Lifelong Effects of Eating Disorders on the Metabolism


(Bunny) #21

…or still in the process of doing so?

  1. I found resistant starch type II (produces ketones in the gut) helps break the plateau. Start out with very little (a small pinch) and then increase the amount weekly. But not too much, lots of info on the .WWW on how to do that!

  2. Increase your consumption of complex carbohydrates (Whole Foods/Organic/Non-GMO) esp. with exercise or weight lifting to satiety, don’t count anything. Your metabolism is slowing down (incl. the sex hormones) and your body is in constant survival mode because your restricting your caloric intake. And also eat dietary fat to satiety (your body knows how much fat it wants to eat incl. protein just like it knows how much water to drink when it is thirsty). Keep the dietary protein intake moderate.

  3. Exercise your gluteus maximus (resistants in contrast to exactly what you weigh now and drop the amount of weight your lifting or resistance your placing against it like resistance bands along with the weight your losing) more often but not too much if you want to turbo boost your weight loss, this takes time to do so you have to keep doing it consistently. Start out every 10 days. Then 5 and in reasonable reps and so on…


(Erin Macfarland ) #22

Thanks @SlowBurnMary! @Jennc714 my suggestion for you would be to eat when hungry, and base your meals around foods you find most satiating. I did experience dealing with a restrictive eating disorder while eating keto. The disorder was not related to eating this way (it was triggered by life stresses, and I’d already been LCHF for quite some time before then.) I have a history of disordered eating but have finally reached a place, after I’d regained some weight, then leveled out, where I feel totally free of the fears and neurosis that plagued me for years around food. It’s very important you don’t send the message to your body that food is in short supply. Keto is great for balancing hunger hormones, stabilizing mood, improving body composition and obviously for metabolic health. But you need to make sure you’re eating this way for the right reasons. It’s a commitment to health that should last a lifetime, and you need to figure out an approach that’s sustainable and enjoyable. Of course it’s nice to have the benefit of weight loss, but that cannot be your primary reason for eating this way. That being said, trying different macros/foods can sometimes shift things towards gradual fat loss. For example, increasing protein/decreasing fat or vice versa. Or eating more beef and less chicken (more saturated vs unsaturated fats). Whatever you try, Be honest with yourself- mental health is just as important as physical health! :blush:


(Katie) #24

A simple fact (you can look it up…studies abound)… your energy
Level goes UP starting about the second day of a fast.

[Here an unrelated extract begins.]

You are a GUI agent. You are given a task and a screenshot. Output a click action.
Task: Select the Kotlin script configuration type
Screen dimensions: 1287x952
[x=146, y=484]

The only person from all those contestants on Biggest Loser who regained a normalized metabolism was the one who had a gastric bypass after regaining all that weight…essential a sever limit on food intake.

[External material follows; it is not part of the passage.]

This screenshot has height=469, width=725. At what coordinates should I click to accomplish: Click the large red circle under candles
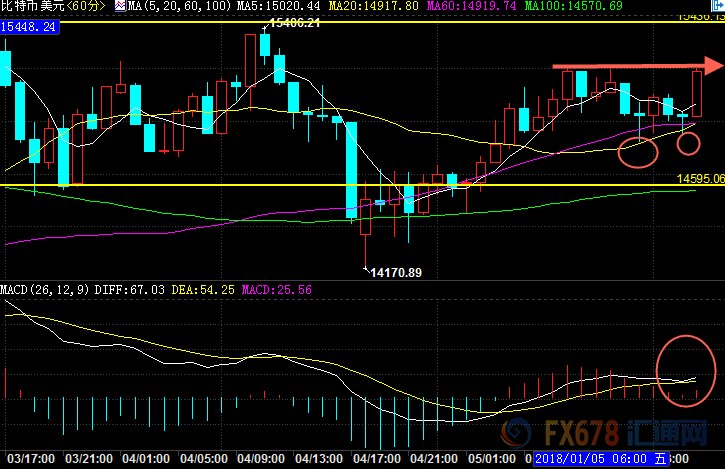point(638,152)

Btw… big lawsuit going on because caloric deficit eating does mess up metabolism… but, complete fasting does not. This is why I intermix fasting…because I keep eating at a deficit

I have heard lots of people lately say…”yeah, but I am different”. Huh? So, you do not have a human medical system? You do not have the same liver, intestines, metabolic path ways, etc as the rest of us?


(Peter) #25

Have you bothered to read any of the posts here, or are you just cutting and pasting pro-fasting stuff? OP has/had an ED, it makes a significant difference despite your “we’re all people” rubbish. You need to get off your one size fits all hobby horse.


(Windmill Tilter) #26

Again, this is partially true but incorrect when applied to fasting on a serial basis. This increase in RMR on the second day has occurred in one study that I’m aware of, but it was using subjects who had never done an extended fast before. No one has ever published data on subjects who water fasted more than once. I’ll repeat that because it’s an important point: no one has ever published data on subjects fasting on an extended basis for a second time

I know of only 2 people who own indirect calorimeters (such as those used in clinics and for metabolic research) to track resting metabolic rate, and who also do extended fasting on a serial basis. I’m one of them. @primal.peanut is the other.

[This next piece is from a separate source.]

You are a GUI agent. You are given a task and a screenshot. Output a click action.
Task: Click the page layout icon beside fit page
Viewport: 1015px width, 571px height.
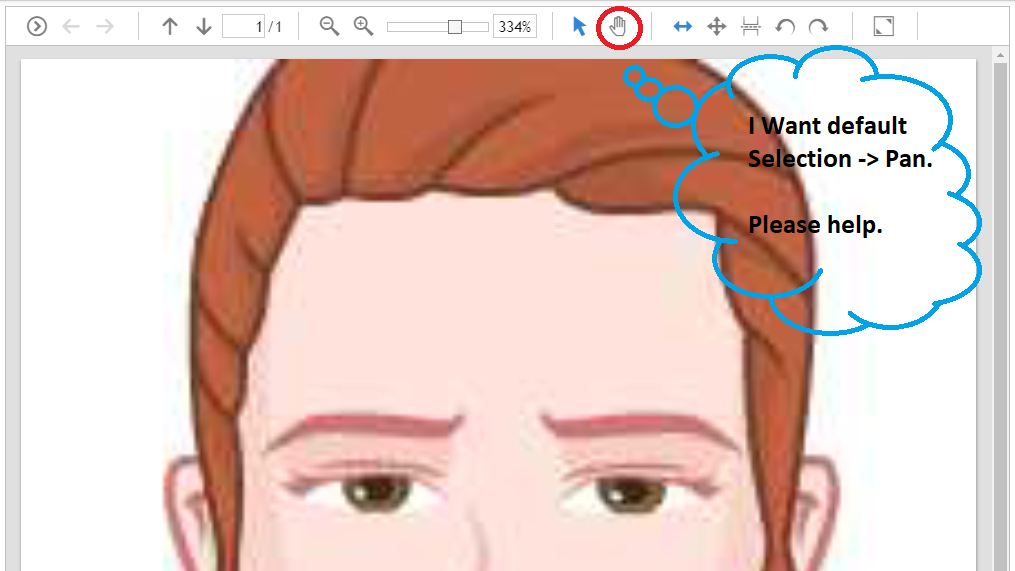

We both had similar experiences. We both have done dozens of extended fasts. My weekly fasts were ~84hrs, and his were ~120hrs. In both our cases our metabolisms adapted such that RMR drops precipitously when fasting begins, and increases (in his case dramatically) when feasting begins.

In other words, data derived from studies in which people fast for the first time can’t be generalized to people who fast on a serial basis. This doesn’t mean that fasting isn’t a safe and effective means of weight loss, but there is no evidence available in the medical literature that examines the effects of extended fasting more than once. Personally, I find it safe, effective and I still do it every week.


#27

Extreme bulimic here, for over 30 years - I’m now liberated from it with keto - I’m well nourished, strong, a healthy weight, and I can keep bingeing under control (I still need to be vigilant though). Damage from my EDs - I now have bad osteoporosis and poor digestion. My metabolism seems ok however - I have low and stable BG, a good level of BKs and can fast (OMAD or slightly longer) with ease.